Não. A legislação admite apenas uma prorrogação do contrato de experiência. Se houver segunda prorrogação, o contrato tende a ser considerado por prazo indeterminado.

3) É obrigatório que a prorrogação do contrato de experiência tenha o mesmo prazo inicial?
Não. A prorrogação do contrato de experiência pode ter prazo diferente do inicial, desde que a soma dos dois períodos não passe de 90 dias e haja apenas uma prorrogação.

4) prorrogação do contrato de experiência precisa ser anotada na carteira?
Sim. A prorrogação do contrato de experiência deve ser refletida nas anotações trabalhistas (CTPS digital), sob pena de o contrato vir a ser interpretado como prazo indeterminado.

5) O que acontece se a prorrogação do contrato de experiência passar de 90 dias?
Se a prorrogação do contrato de experiência fizer o total ultrapassar 90 dias, o contrato perde a natureza de experiência e passa a ser considerado por prazo indeterminado, com efeitos em aviso-prévio e multa de FGTS.

6) Posso assinar a prorrogação do contrato de experiência depois que o prazo já acabou?
Não é o ideal.

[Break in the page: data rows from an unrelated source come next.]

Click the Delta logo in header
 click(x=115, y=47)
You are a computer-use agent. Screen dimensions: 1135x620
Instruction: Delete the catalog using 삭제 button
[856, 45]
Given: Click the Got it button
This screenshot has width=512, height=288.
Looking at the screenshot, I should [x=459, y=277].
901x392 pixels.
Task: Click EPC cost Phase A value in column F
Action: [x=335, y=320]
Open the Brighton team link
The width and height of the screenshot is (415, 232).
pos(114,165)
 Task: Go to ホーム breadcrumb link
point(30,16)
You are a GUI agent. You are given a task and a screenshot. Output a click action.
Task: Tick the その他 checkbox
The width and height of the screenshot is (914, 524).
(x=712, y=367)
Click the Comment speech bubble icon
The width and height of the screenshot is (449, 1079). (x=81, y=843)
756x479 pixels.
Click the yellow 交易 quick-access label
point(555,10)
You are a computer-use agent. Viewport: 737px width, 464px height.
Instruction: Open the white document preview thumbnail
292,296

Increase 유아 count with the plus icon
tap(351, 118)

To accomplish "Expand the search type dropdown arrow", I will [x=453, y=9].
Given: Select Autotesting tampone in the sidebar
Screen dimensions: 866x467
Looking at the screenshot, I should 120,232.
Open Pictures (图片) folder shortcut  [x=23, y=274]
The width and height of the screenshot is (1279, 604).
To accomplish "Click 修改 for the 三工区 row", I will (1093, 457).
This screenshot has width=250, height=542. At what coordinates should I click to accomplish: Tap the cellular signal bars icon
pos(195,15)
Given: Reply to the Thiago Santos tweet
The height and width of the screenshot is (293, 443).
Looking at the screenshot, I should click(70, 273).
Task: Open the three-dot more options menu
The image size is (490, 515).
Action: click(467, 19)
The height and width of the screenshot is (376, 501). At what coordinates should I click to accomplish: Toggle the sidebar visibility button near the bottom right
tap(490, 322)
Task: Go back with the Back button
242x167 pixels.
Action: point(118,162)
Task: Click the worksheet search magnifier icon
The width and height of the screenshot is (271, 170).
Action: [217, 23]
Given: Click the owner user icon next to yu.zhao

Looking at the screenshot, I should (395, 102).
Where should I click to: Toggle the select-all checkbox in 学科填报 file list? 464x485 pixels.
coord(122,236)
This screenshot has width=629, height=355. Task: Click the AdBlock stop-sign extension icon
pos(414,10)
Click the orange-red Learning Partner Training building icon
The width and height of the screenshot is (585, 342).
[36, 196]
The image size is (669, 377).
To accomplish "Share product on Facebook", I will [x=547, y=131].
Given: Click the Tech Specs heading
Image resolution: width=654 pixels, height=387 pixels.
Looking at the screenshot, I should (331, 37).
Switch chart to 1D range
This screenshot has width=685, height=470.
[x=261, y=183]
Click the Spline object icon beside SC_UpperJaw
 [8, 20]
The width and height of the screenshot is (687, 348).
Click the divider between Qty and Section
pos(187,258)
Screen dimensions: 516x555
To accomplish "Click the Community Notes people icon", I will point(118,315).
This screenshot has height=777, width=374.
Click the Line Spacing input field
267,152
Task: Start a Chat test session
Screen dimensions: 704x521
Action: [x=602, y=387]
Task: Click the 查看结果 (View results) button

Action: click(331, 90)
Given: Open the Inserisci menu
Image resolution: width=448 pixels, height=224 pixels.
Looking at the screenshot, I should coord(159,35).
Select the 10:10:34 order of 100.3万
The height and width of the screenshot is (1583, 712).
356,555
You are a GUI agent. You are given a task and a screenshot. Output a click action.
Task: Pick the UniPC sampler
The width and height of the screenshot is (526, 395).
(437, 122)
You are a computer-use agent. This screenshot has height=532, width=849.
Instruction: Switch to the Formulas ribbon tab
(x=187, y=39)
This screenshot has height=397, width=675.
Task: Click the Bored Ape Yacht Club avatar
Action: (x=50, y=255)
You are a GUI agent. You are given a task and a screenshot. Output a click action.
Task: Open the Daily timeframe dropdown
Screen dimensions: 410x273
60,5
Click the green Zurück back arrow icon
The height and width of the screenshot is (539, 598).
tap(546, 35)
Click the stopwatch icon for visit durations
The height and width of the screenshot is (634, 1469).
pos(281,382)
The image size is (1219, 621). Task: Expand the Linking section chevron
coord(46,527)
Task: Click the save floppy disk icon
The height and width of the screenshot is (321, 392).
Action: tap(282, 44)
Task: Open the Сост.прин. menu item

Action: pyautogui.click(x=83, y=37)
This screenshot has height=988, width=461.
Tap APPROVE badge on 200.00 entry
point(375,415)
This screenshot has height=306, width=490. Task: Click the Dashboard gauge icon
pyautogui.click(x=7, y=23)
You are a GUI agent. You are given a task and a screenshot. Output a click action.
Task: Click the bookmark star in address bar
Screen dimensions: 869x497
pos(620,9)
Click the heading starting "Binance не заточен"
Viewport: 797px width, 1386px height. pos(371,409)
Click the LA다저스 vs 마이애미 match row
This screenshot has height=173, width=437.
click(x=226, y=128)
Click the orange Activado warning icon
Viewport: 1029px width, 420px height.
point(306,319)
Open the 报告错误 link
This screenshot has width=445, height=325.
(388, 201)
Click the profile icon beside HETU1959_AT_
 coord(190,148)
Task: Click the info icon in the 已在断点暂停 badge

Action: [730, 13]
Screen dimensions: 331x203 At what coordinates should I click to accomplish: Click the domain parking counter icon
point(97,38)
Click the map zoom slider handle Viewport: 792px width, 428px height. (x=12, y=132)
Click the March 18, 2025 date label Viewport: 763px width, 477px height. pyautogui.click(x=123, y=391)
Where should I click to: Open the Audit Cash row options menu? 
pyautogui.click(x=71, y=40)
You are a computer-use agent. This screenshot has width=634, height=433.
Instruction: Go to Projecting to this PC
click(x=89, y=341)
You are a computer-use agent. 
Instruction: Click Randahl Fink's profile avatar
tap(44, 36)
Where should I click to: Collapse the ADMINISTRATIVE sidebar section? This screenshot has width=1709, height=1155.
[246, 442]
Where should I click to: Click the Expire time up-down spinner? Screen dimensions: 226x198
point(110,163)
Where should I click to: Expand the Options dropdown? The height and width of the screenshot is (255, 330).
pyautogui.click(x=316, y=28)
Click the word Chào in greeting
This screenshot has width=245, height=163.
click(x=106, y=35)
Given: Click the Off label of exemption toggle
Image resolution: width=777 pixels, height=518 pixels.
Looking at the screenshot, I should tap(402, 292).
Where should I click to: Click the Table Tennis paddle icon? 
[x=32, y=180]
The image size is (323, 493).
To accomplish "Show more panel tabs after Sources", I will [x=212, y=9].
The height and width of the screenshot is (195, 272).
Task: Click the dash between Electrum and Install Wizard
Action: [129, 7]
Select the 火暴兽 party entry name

Em geral, a prorrogação do contrato de experiência deve ocorrer durante a vigência do prazo inicial. Prorrogar após o fim pode ser entendido como irregular ou retroativo.

7) Fui demitido depois de uma prorrogação do contrato de experiência. Como saber se está certo?
É preciso comparar datas (início, prorrogação e término), conferir se o total ficou dentro de 90 dias e verificar se houve apenas uma prorrogação. Com esses dados, um profissional pode checar se a rescisão seguiu as regras e se há verbas a complementar.